▶ **Consignes**
1. Recopiez mot pour mot le passage de la chronique qui va de « Ensuite, comme d’habitude, les » à « Guillaume l’écoute patiemment. ».
2. Traduisez en anglais cette phrase de la chronique : « Ensuite, comme d’habitude, les langues se sont déliées. »

▶ **Texte**
-=-=-
Chroniques vingt-et-unièmes — Révolte antisystème, valeurs universelles — 2 novembre 2020

Révolte antisystème, valeurs universelles


On a parlé bouquins ce soir au Liber Circulo. Normal pour un cercle littéraire. C’est juste avant le reconfinement et Louis officie. Pendant une heure, il a présenté Nymphéas noirs de Michel Bussi, un roman pas tout récent, qui a largement contribué à la notoriété de l’auteur. Une notoriété qui n’est pas déméritée avec un procédé de narration très original qui structure le récit. On aime. Toutes ces briques de lego qui s’arriment pour ne plus former qu’une histoire, qui sans cela passerait pour banale, c’est très surprenant. Avec en prime, sur fond d’impressionnisme, l’atmosphère de musée à ciel ouvert de Giverny. Mais Louis a insisté sur autre chose, sur le message éclatant que porte le livre : que derrière la silhouette courbée d’une personne âgée qui se confond dans la foule, qu’on ne remarque pas et qui observe – la « souris noire » invisible à tous –, peut se cacher une vie qui a été exaltante, éreintée par les passions d’une destinée prise en otage.

Ensuite, comme d’habitude, les langues se sont déliées. Et c’est l’actualité qui revient bousculer cette parenthèse de détachement.

Ludivine a le nombre « 79 » en tête. Elle exulte, elle en fait un symbole. Guillaume l’écoute patiemment.
-=-=-
▶ **Données brutes**
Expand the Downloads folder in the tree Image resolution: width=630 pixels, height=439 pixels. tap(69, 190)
-=-=-
▶ **Réponses fournies**
1.
Ensuite, comme d’habitude, les langues se sont déliées. Et c’est l’actualité qui revient bousculer cette parenthèse de détachement.

Ludivine a le nombre « 79 » en tête. Elle exulte, elle en fait un symbole. Guillaume l’écoute patiemment.

2. Then, as usual, tongues loosened.